“Dünya böyledir; bir hiç olanların, hiç olmaya boyun eğenlerin dünyada yeri yoktur.”
Bağımsızlığını yeni kazanan adsız bir Afrika ülkesinde, kıtanın iç bölgelerindeki tenha bir kasabaya taşınan Salim’in hayata tutunma çabasını anlatan Nehrin Dönemeci bu satırlarla açılıyor.
V.S. Naipaul bu romanda, tehlikeli derecede cezbedici modern dünya ile kendi geçmişi ve adetleri arasında kısılıp kalmış bir ülkenin portresini çiziyor.

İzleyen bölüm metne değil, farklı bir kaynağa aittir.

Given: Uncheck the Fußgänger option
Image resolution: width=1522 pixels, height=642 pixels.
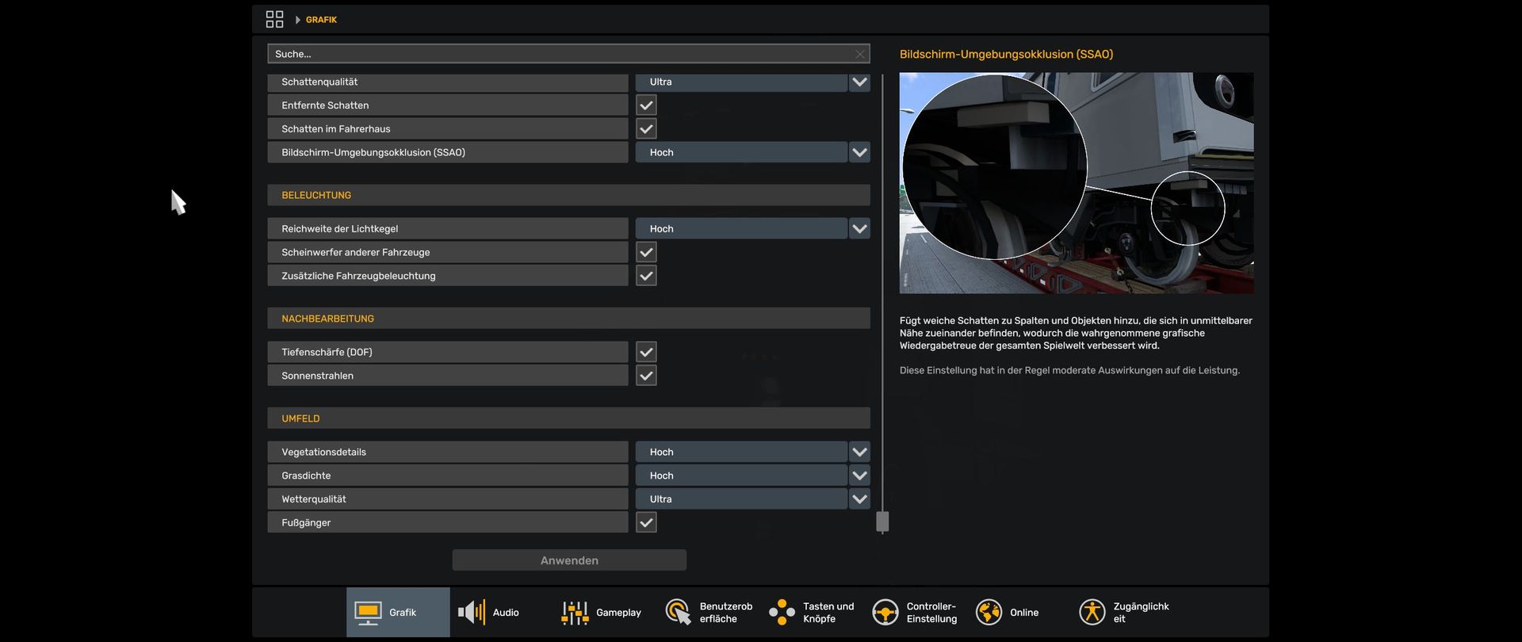Looking at the screenshot, I should (646, 522).
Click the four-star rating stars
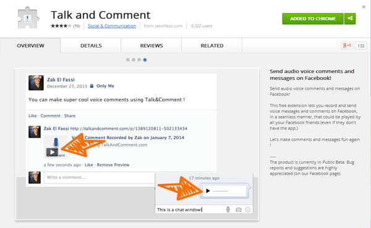The height and width of the screenshot is (228, 371). coord(61,26)
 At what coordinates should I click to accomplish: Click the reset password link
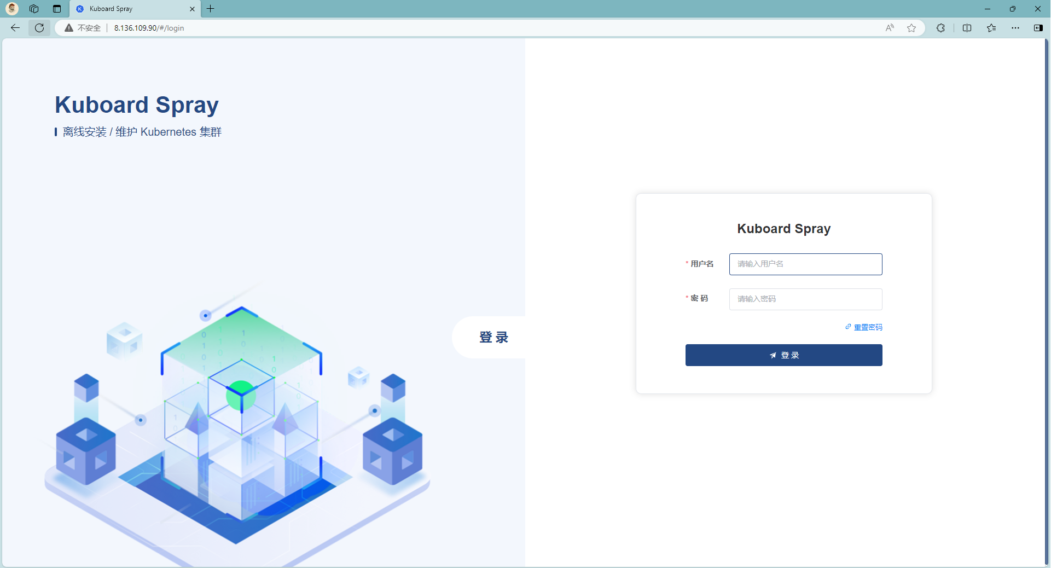[868, 327]
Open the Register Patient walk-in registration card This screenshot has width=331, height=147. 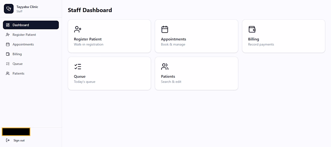point(109,36)
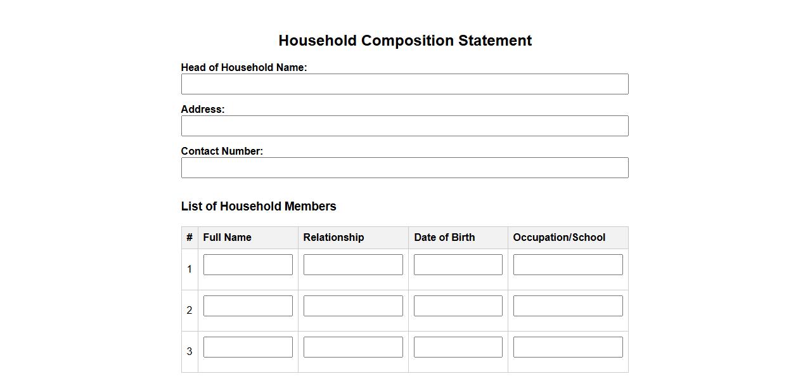Click Date of Birth input in row 1
This screenshot has height=381, width=810.
point(458,265)
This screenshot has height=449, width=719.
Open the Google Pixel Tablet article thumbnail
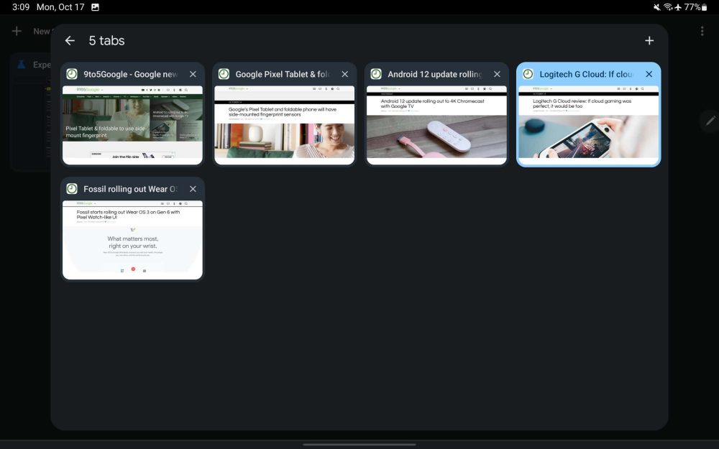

Bir yanda Büyük Adam’ın zorlamasıyla yaşanan yalan hayatlar, diğer yanda kaos, şiddet, cehalet ve yoksulluk; bağımsızlığın ağır yükü altında ezilen ülke, Salim gibi eğitimli gençleri bile aciz bırakıyor, kaçmak ya da kalmak arasında bir tercih yapmaya zorluyor.
Nobel ödüllü Naipaul’un en önemli eserlerinden biri sayılan Nehrin Dönemeci, John Updike’ın deyimiyle, “Meselelerin temelinde yatan toplumsal gerekçeleri ararken Tolstoy’un ruhunu yansıtıyor.”